■ Direction 1:
Answer these questions from the article on the fair use ruling:
(a) Which appeals court issued the ruling in the Monge v. Maya Magazines case?
(b) Where was the couple's marriage performed?
(c) What image did the couple want to cultivate by keeping their marriage secret?
■ Direction 2: Reproduce word for word the stretch of the article on the fair use ruling from "We've noted before" through "and embedded below).".

■ Selected extract:
───

Questionable Fair Use Decision Allows Celebrities To Block Publication Of Newsworthy Photos

from the four-factor-mess dept

We've noted before just how fickle fair use determinations can be when judges go through the standard four factor test of what qualifies as fair use. I've heard lawyers say that with any fair use case, it's possible to make an argument that will make all four factors side with one party -- meaning that the courts can basically just decide who they think should win and fit the analysis to that end result. You can see that quite clearly in the 9th Circuit appeals court ruling and dissent in the Monge v. Maya Magazines case (pdf and embedded below).

The case involves a pair of Latin American celebrities (the singer Noelia Lorenzo Monge and her manager/husband Jorge Reynoso). Because they wanted to cultivate the image that Monge was single, the couple tried to keep the news of their marriage (done quietly in Las Vegas) secret from everyone (including their parents). Someone who did some driving for the couple found a memory card that included a bunch of photos and videos, and because he claimed he hadn't been paid what was owed, he sold the card to a magazine, who found photos showcasing the couple's wedding, and published a story with the images.

───

■ Records supplied:
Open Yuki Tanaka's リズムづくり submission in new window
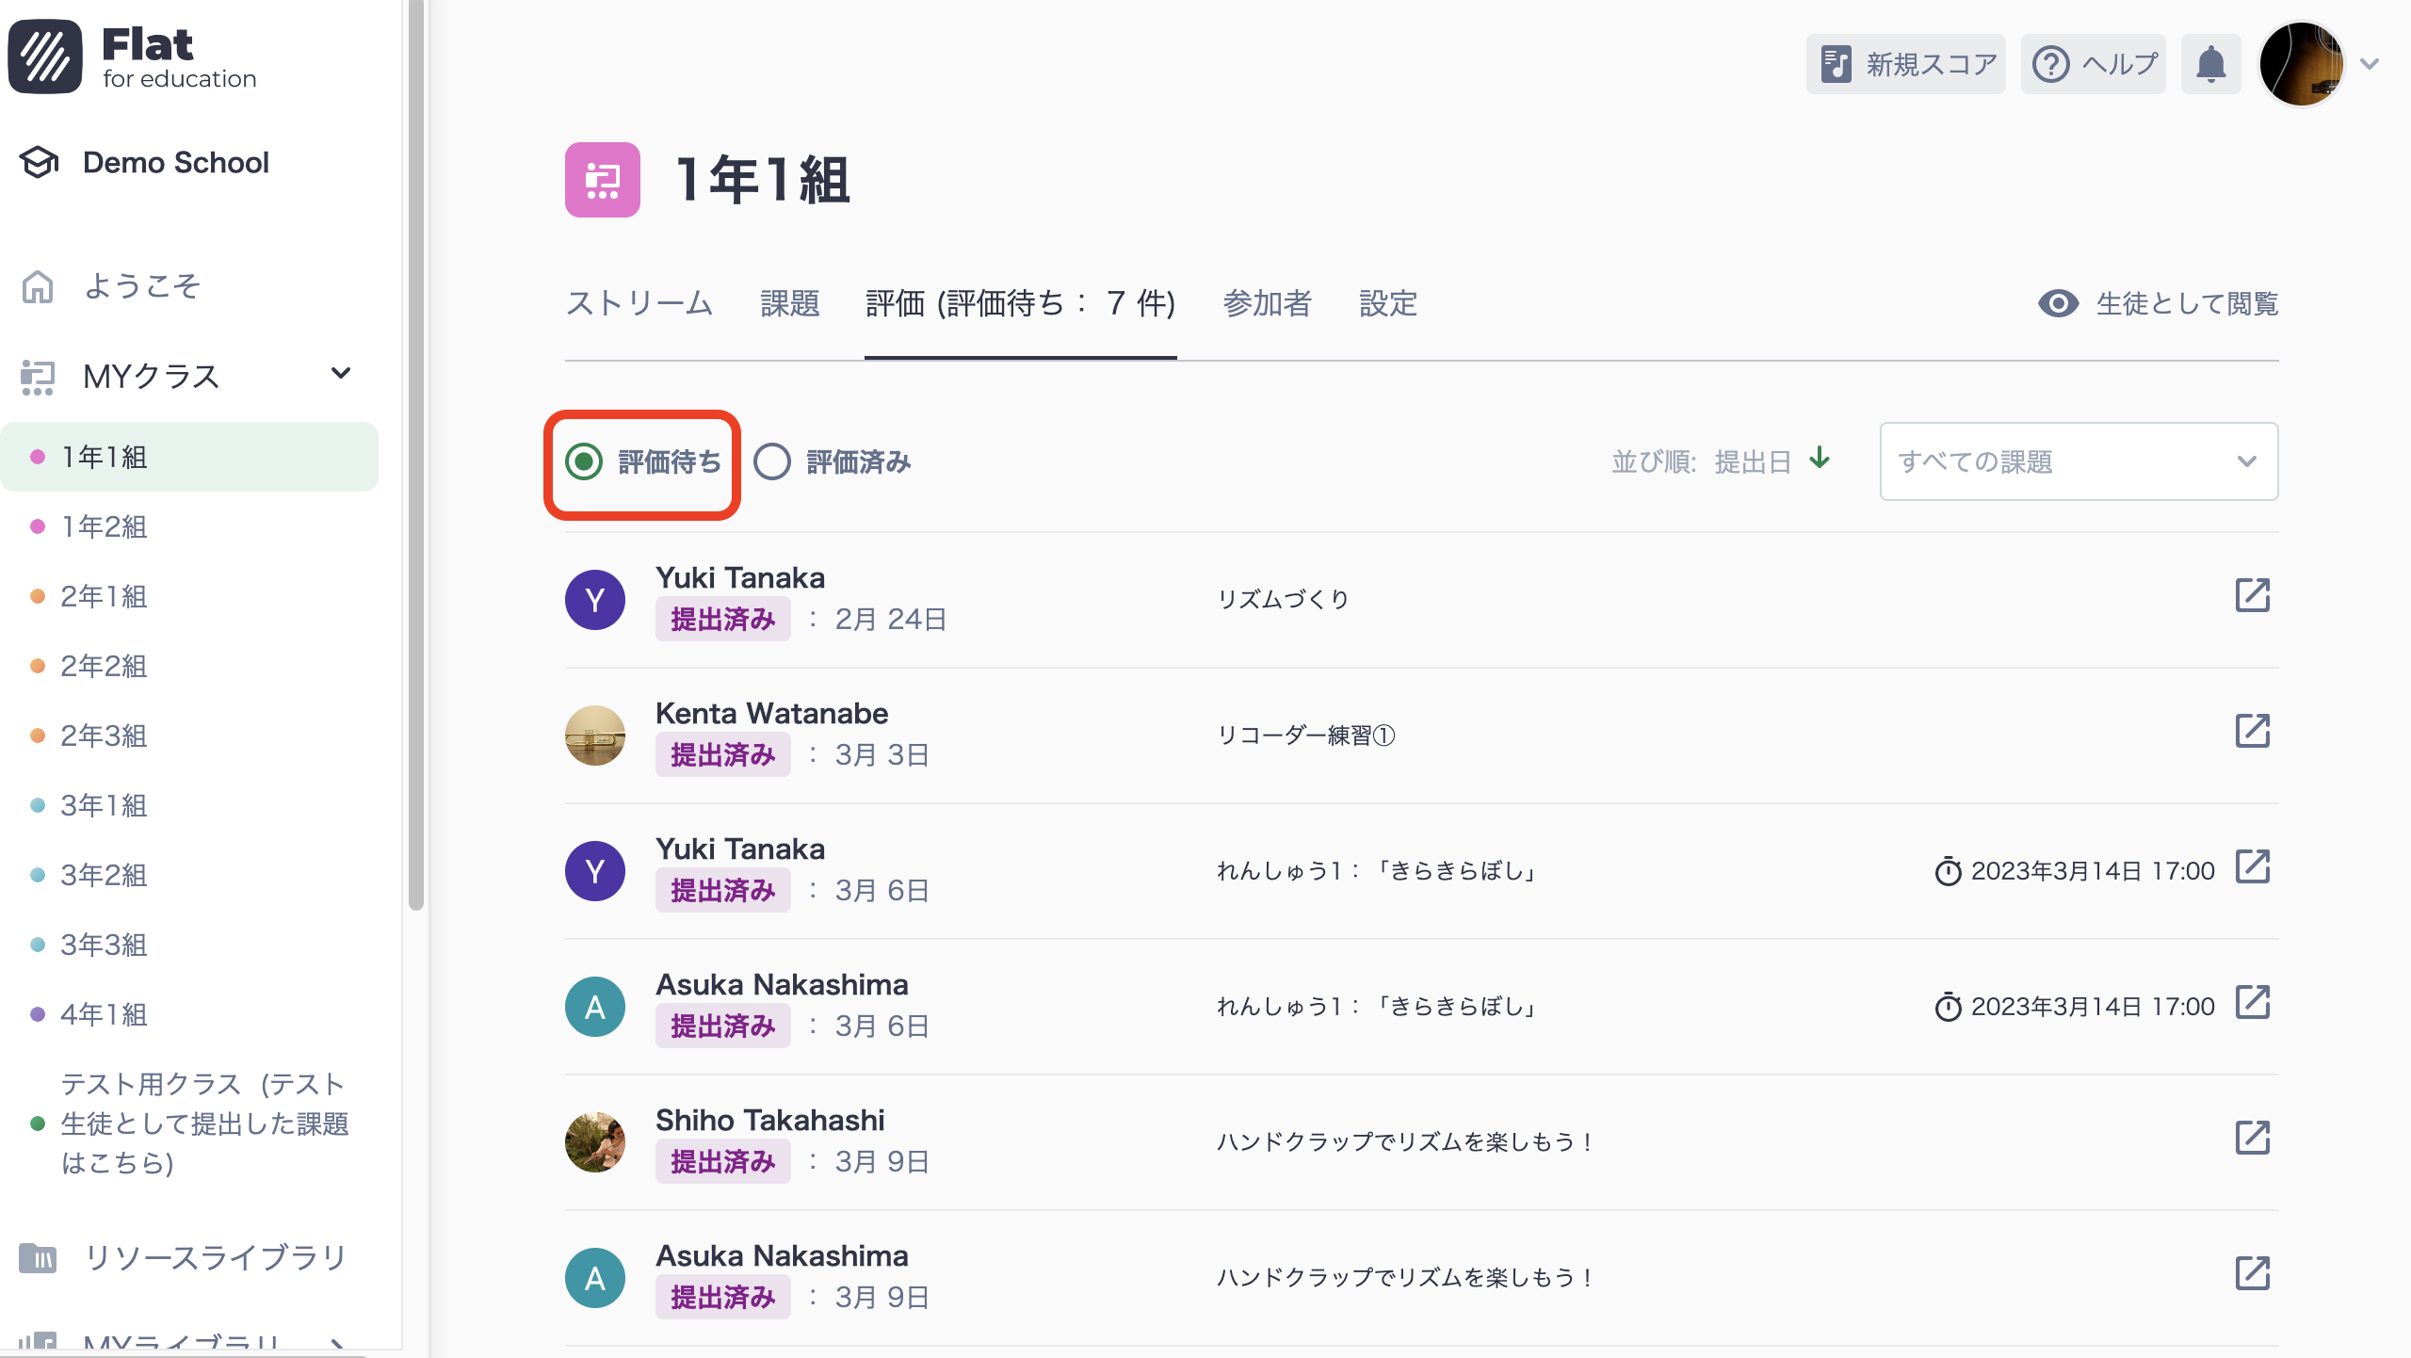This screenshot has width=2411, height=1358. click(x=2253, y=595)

───

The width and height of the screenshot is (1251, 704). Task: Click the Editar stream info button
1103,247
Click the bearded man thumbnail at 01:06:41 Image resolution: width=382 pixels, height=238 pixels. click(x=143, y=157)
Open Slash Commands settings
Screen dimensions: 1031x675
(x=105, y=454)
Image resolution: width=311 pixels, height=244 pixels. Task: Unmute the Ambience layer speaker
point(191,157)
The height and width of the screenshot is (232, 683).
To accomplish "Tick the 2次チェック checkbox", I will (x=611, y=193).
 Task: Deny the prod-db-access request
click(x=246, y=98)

───

■ Worked solution 1:
(a) The 9th Circuit appeals court.
(b) In Las Vegas.
(c) That Monge was single.

■ Worked solution 2:
We've noted before just how fickle fair use determinations can be when judges go through the standard four factor test of what qualifies as fair use. I've heard lawyers say that with any fair use case, it's possible to make an argument that will make all four factors side with one party -- meaning that the courts can basically just decide who they think should win and fit the analysis to that end result. You can see that quite clearly in the 9th Circuit appeals court ruling and dissent in the Monge v. Maya Magazines case (pdf and embedded below).